Inside the museum, attention was immediately captured by Xu Bing's hill-height rubbing from the Great Wall, displayed as a loosely hung mural in the main entrance lobby and, in a first-floor gallery, by his well-known pseudo-calligraphy classroom, here continuously crowded and busy. (Despite the general-survey format of the show, Wu had no compunction about granting repeated exposure and large amounts of space to those artists he considers most seminal.) Cai Guo-Qiang, who received extravagant treatment in the 2000 Shanghai Biennale, presented a kind of slide-summary of his many worldwide projects, plus a scroll-like painting and a video of a massive fireworks piece, To Extend the Great Wall 10,000 Meters: Project for the Aliens No. 10. Up the middle of the central stairwell rose Gu Dexin's 65 1/2-foot steel cage filled with burnt plastic. Ai Weiwei, too, made another appearance, with Ming-style furniture cut and rejoined into improbable, nonutilitarian sculptures--a material argument, it seems, for the expendability of tradition and the "uselessness" of true art.

Several works, however, represented a continuing engagement with the past. Fu Zhongwang's Earth Door is a floor piece in which a 20-by-20-foot plane of unfinished wood, assembled with old-fashioned mortise and tenon joints and bearing 24 traditional wooden door bolts, is surrounded by soil and broken stone.
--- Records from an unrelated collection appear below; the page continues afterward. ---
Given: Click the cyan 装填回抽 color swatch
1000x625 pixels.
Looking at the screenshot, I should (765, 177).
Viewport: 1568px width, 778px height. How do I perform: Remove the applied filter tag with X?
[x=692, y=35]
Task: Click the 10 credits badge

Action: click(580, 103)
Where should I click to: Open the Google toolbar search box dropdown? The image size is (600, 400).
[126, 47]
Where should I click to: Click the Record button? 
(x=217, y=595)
Impermanence, Zhu Jiushi's house of bamboo and rice paper (each of the hundreds of sheets scrunched and resmoothed by hand), recalls a venerable Eastern esteem for handicraft, meditation and spiritually harmonious environments. Standing halfway between such respectfulness and the flat-out irreverence of many other pieces on display were mordant works such as Wang Jin's My Teeth (a group of tooth-and-jaw forms in fired clay up to 4 1/2 feet high) and Lin Yilin's stunning assemblage in which a stone dragon, perhaps emblematic of the New China, has crashed halfway through a masonry wall topped by a tiny model of the Empire State Building.
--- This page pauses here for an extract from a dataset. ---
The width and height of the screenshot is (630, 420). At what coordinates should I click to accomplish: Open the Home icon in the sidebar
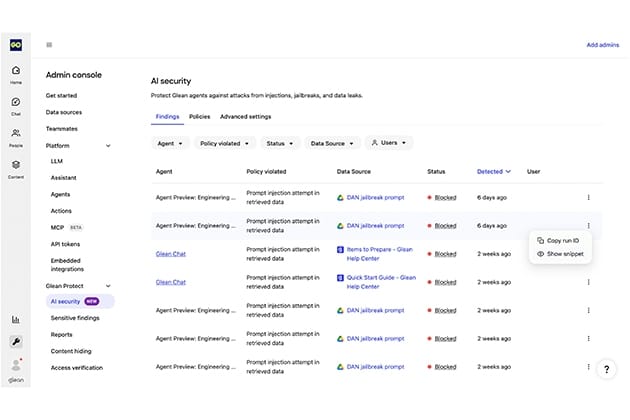point(15,72)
Poetic ambiguity is the defining trait of Chen Yanyin's large, elegant wooden boxes radiating ominous wooden spikes and Yin Xiuzhen's suitcases poignantly layered with her outgrown little-girl clothes. But many other works reveled in a kind of "this is the present, get used to it" attitude. Zhang Wang's 15 stiffened Mao suits, evocative of missing bodies, lay in coffinlike wooden crates scheduled to be buried at the close of the Triennial. Huang Yihan's We Are the Kids Who Never Grow Up is a phalanx of plastic three-quarter-size figures with toy train and car tracks, and sometimes a column of air supporting a Ping-Pong ball, where their brains ought to be. Wu Shanzhuan satirized the hassles of daily life in China's rapidly--though not rapidly enough, it seems--modernizing urban environment, with fluorescent tubes covered by multi colored plastic bearing the titular phrase in Chinese: Water Pipes Will Be Installed This Afternoon.
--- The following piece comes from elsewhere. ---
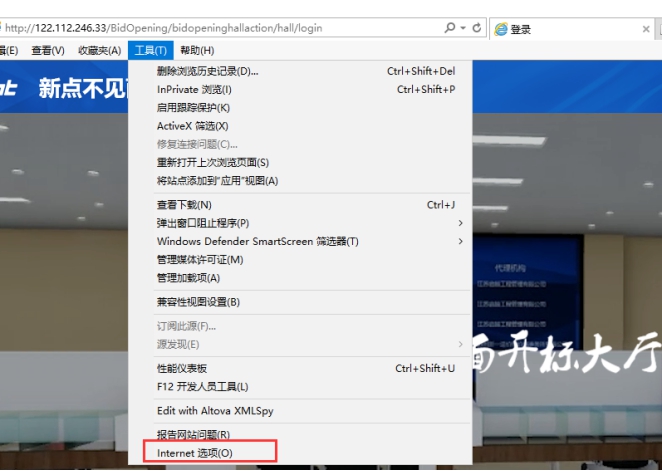Open the 帮助(H) menu
The image size is (662, 471).
(198, 50)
As presented in the Triennial, experimental Chinese painting and drawing did not, to this foreign eye, offer great excitement over the past decade. Maybe one has to be thoroughly steeped in the conventions of ink painting or the mendacities of Socialist Realism to appreciate what was once so striking about Zhang Xiaogang's "Big Family" series, combining naturalistic likenesses with Pop-like flatness and occasional splotches of arbitrary color, or the intentional brutishness of Fang Lijun's equally famous--and more defiant--cartoonish portraits of know-nothing men with shaved heads.

Nevertheless, some works made a telling impression. Remarkable for their physical presence, Hu Youben's monumental, low-relief black paintings on silk and wrinkled paper exude sheer abstract beauty. Chen Shaofeng's series "Dialogue with the Peasants of Tiangongsi Village" offers the novelty of a matchup between his portraits of the villagers and their crude but wonderfully varied rendering of him. A more intellectual exercise, Qiu Zhijie's five-year project, represented by its finished product and a work-in-progress video, consists of 1,000 superimposed transcriptions of the classic calligraphic text known as the Orchard Pavilion Preface. Memorable for both its monochrome vividness and its political mockery is Zhang Hongfu's Untitled," Big Red Door, consisting of twin panels reminiscent of a Forbidden City gate "studded" with extruded metal bolts that look remarkably like an array of semi-erect penises.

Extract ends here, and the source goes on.